Stated exercise.
Copy each of the rows below word for word, omitting the pictures.

Exercise material.
BEGIN

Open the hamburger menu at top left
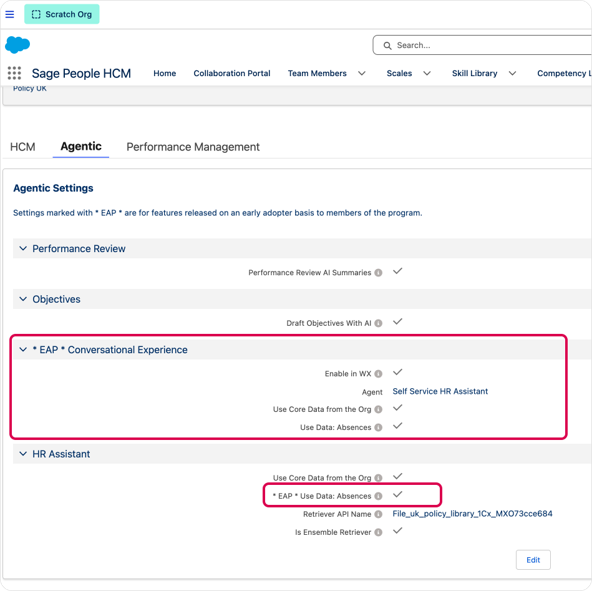Viewport: 592px width, 591px height. [x=10, y=14]

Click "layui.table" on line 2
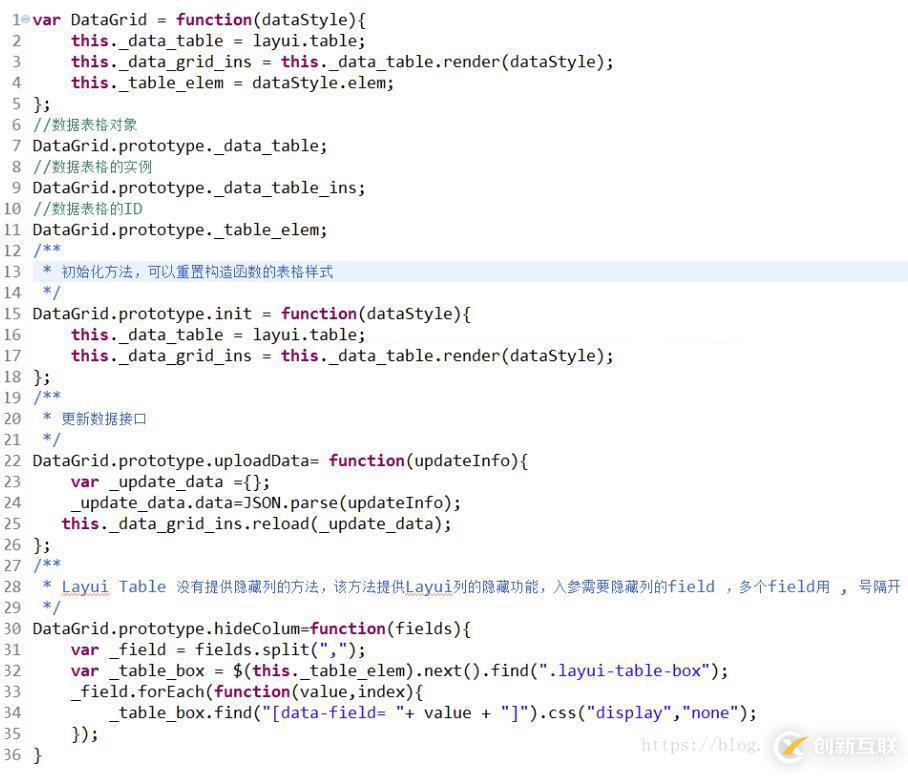[x=308, y=40]
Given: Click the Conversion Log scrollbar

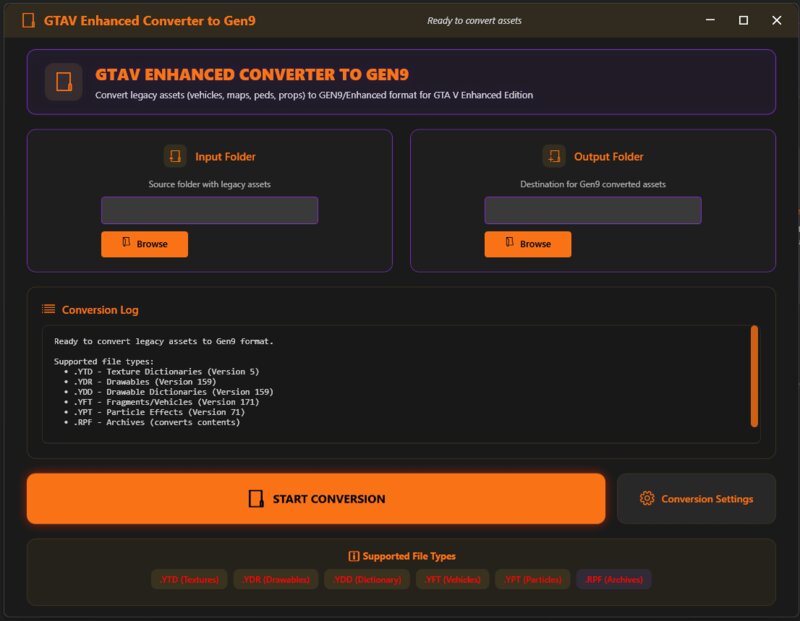Looking at the screenshot, I should [754, 375].
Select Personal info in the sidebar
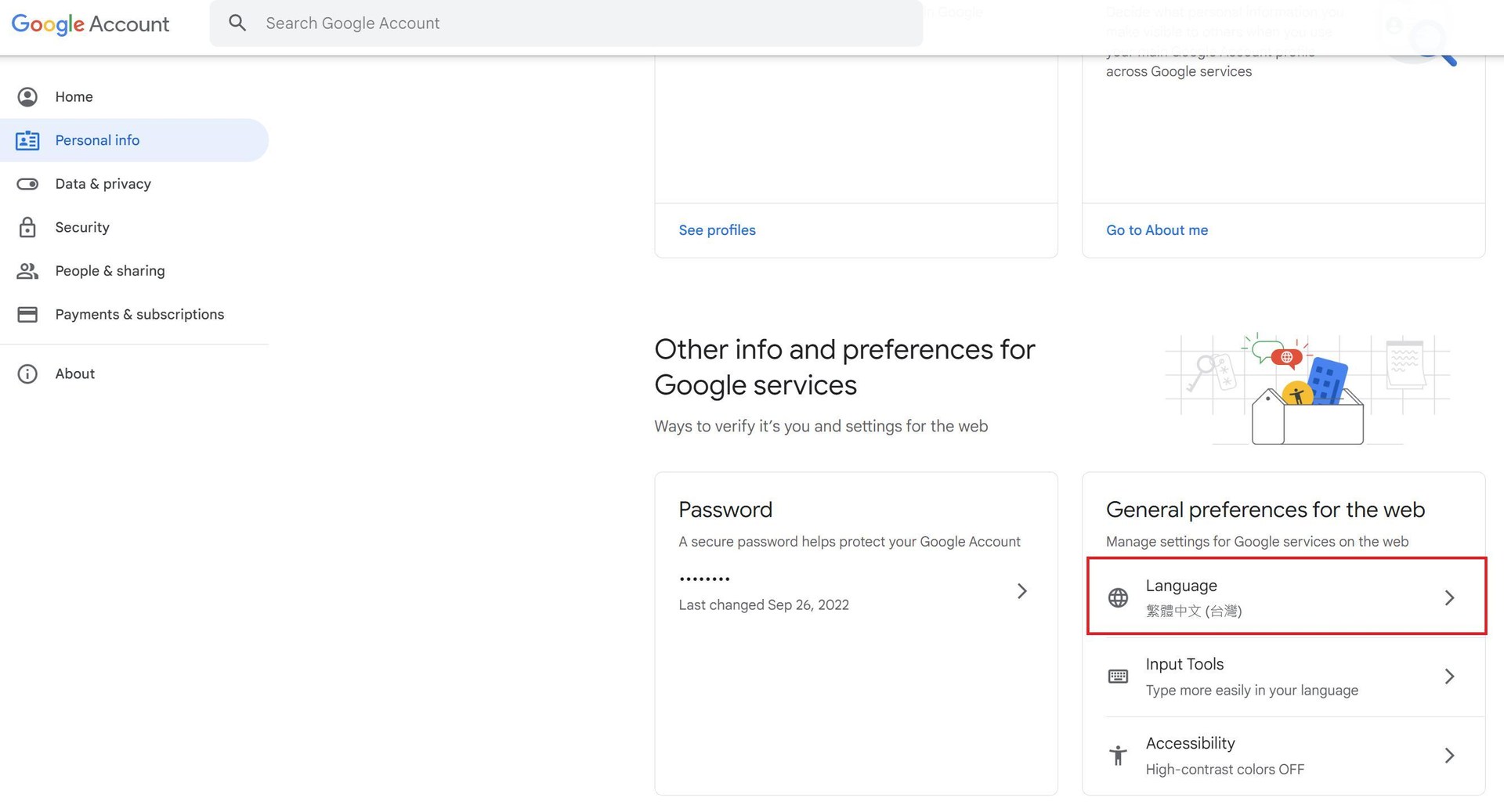The width and height of the screenshot is (1504, 812). (97, 141)
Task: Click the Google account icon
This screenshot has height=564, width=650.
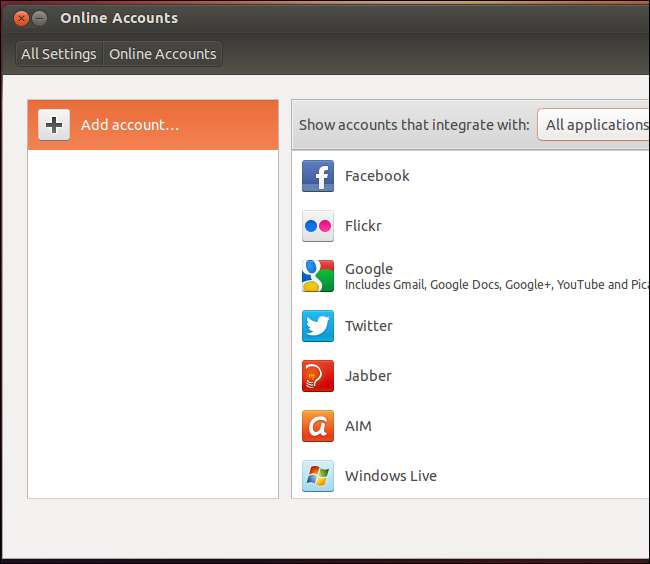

END

Problem solution.
Open the hamburger menu at top left
Viewport: 592px width, 591px height. [x=10, y=14]

Click "layui.table" on line 2
[x=308, y=40]
Given: Click the Conversion Log scrollbar

Looking at the screenshot, I should [754, 375].
Select Personal info in the sidebar
The width and height of the screenshot is (1504, 812). (97, 141)
Task: Click the Google account icon
This screenshot has height=564, width=650.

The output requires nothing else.